● GOAL: Revise the entries below by changing every "pixel" to "point" and keeping all other text identical. Leave the pictures out of your output.

-- start --

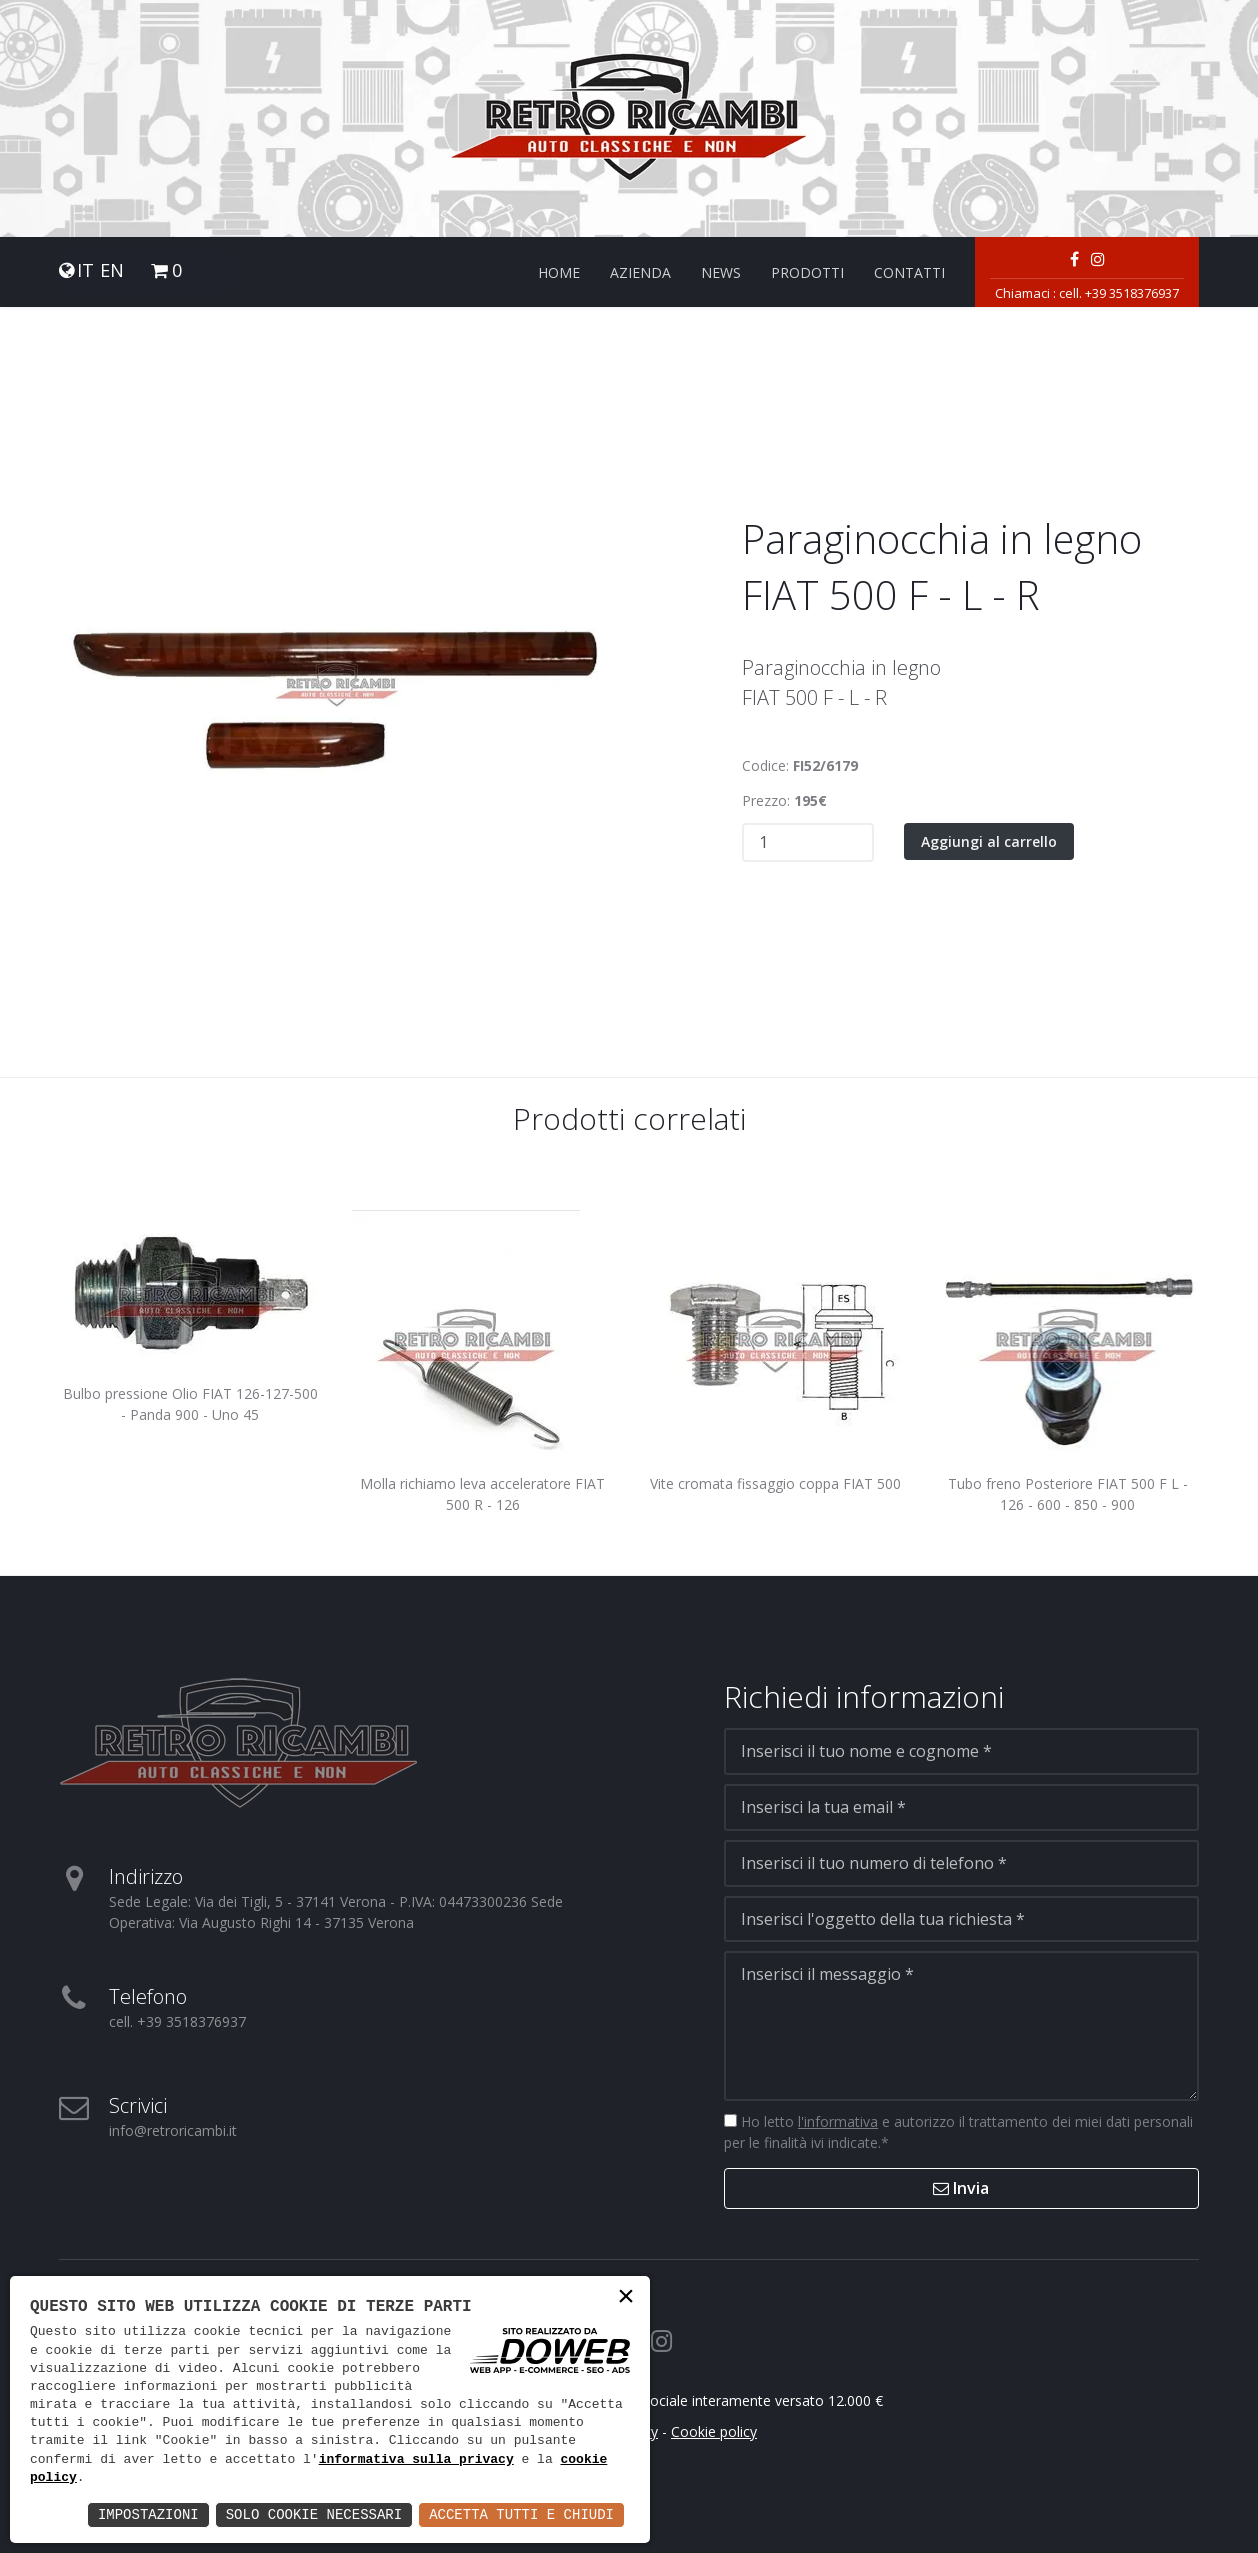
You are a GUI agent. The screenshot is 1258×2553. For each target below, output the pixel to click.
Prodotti (807, 272)
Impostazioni (148, 2514)
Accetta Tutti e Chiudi (521, 2514)
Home (559, 272)
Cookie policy (714, 2431)
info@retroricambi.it (173, 2130)
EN (112, 270)
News (721, 272)
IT (85, 270)
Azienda (640, 272)
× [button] (626, 2298)
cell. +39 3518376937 (1119, 293)
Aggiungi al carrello (989, 841)
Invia (961, 2188)
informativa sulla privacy (416, 2460)
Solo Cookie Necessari (314, 2514)
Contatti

-- end --

● OUTPUT OF THE EXERCISE:
You are a GUI agent. The screenshot is 1258×2553. For each target below, output the point to click.
Prodotti (807, 272)
Impostazioni (148, 2514)
Accetta Tutti e Chiudi (521, 2514)
Home (559, 272)
Cookie policy (714, 2431)
info@retroricambi.it (173, 2130)
EN (112, 270)
News (721, 272)
IT (85, 270)
Azienda (640, 272)
× [button] (626, 2298)
cell. +39 3518376937 (1119, 293)
Aggiungi al carrello (989, 841)
Invia (961, 2188)
informativa sulla privacy (416, 2460)
Solo Cookie Necessari (314, 2514)
Contatti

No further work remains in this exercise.